+++ Raw records

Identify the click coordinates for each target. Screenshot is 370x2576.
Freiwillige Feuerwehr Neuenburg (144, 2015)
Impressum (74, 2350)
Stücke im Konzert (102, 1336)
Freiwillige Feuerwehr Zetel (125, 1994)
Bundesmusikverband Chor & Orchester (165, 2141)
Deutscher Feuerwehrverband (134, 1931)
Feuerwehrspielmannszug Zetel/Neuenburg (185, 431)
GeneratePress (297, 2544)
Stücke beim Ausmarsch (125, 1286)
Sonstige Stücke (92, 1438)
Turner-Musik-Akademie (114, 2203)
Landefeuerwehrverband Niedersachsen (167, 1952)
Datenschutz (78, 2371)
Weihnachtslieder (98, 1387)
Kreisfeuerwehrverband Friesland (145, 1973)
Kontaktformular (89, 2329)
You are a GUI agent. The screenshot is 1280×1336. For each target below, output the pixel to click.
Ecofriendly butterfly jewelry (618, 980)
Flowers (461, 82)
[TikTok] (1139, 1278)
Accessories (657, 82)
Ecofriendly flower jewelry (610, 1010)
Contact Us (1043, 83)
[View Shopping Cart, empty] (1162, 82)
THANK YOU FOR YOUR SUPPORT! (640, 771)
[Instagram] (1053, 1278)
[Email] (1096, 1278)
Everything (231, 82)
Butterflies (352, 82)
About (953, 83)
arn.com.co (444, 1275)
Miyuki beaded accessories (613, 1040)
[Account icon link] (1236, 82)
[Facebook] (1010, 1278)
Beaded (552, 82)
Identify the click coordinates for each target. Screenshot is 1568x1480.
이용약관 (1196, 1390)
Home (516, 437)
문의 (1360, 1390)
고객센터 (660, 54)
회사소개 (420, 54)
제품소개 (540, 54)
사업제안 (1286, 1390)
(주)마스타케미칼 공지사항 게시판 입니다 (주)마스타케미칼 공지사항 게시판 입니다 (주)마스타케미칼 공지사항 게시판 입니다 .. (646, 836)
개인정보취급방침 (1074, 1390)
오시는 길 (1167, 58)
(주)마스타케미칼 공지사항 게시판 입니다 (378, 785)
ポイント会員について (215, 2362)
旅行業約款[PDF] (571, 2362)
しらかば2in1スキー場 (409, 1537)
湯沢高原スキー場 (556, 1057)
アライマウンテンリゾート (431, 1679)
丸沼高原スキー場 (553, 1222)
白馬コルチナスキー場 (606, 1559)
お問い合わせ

++++++

▸ **Task prompt**:
Could you copy out every one of the rows above, word for word?

▸ **Answer to this problem**:
Identify the click coordinates for each target. Screenshot is 370x2576.
Freiwillige Feuerwehr Neuenburg (144, 2015)
Impressum (74, 2350)
Stücke im Konzert (102, 1336)
Freiwillige Feuerwehr Zetel (125, 1994)
Bundesmusikverband Chor & Orchester (165, 2141)
Deutscher Feuerwehrverband (134, 1931)
Feuerwehrspielmannszug Zetel/Neuenburg (185, 431)
GeneratePress (297, 2544)
Stücke beim Ausmarsch (125, 1286)
Sonstige Stücke (92, 1438)
Turner-Musik-Akademie (114, 2203)
Landefeuerwehrverband Niedersachsen (167, 1952)
Datenschutz (78, 2371)
Weihnachtslieder (98, 1387)
Kreisfeuerwehrverband Friesland (145, 1973)
Kontaktformular (89, 2329)
You are a GUI agent. The screenshot is 1280×1336. For each target below, output the pixel to click.
Ecofriendly butterfly jewelry (618, 980)
Flowers (461, 82)
[TikTok] (1139, 1278)
Accessories (657, 82)
Ecofriendly flower jewelry (610, 1010)
Contact Us (1043, 83)
[View Shopping Cart, empty] (1162, 82)
THANK YOU FOR YOUR SUPPORT! (640, 771)
[Instagram] (1053, 1278)
[Email] (1096, 1278)
Everything (231, 82)
Butterflies (352, 82)
About (953, 83)
arn.com.co (444, 1275)
Miyuki beaded accessories (613, 1040)
[Account icon link] (1236, 82)
[Facebook] (1010, 1278)
Beaded (552, 82)
Identify the click coordinates for each target. Screenshot is 1568x1480.
이용약관 (1196, 1390)
Home (516, 437)
문의 (1360, 1390)
고객센터 (660, 54)
회사소개 (420, 54)
제품소개 (540, 54)
사업제안 (1286, 1390)
(주)마스타케미칼 공지사항 게시판 입니다 (주)마스타케미칼 공지사항 게시판 입니다 (주)마스타케미칼 공지사항 게시판 입니다 .. (646, 836)
개인정보취급방침 (1074, 1390)
오시는 길 (1167, 58)
(주)마스타케미칼 공지사항 게시판 입니다 (378, 785)
ポイント会員について (215, 2362)
旅行業約款[PDF] (571, 2362)
しらかば2in1スキー場 (409, 1537)
湯沢高原スキー場 (556, 1057)
アライマウンテンリゾート (431, 1679)
丸沼高原スキー場 (553, 1222)
白馬コルチナスキー場 (606, 1559)
お問い合わせ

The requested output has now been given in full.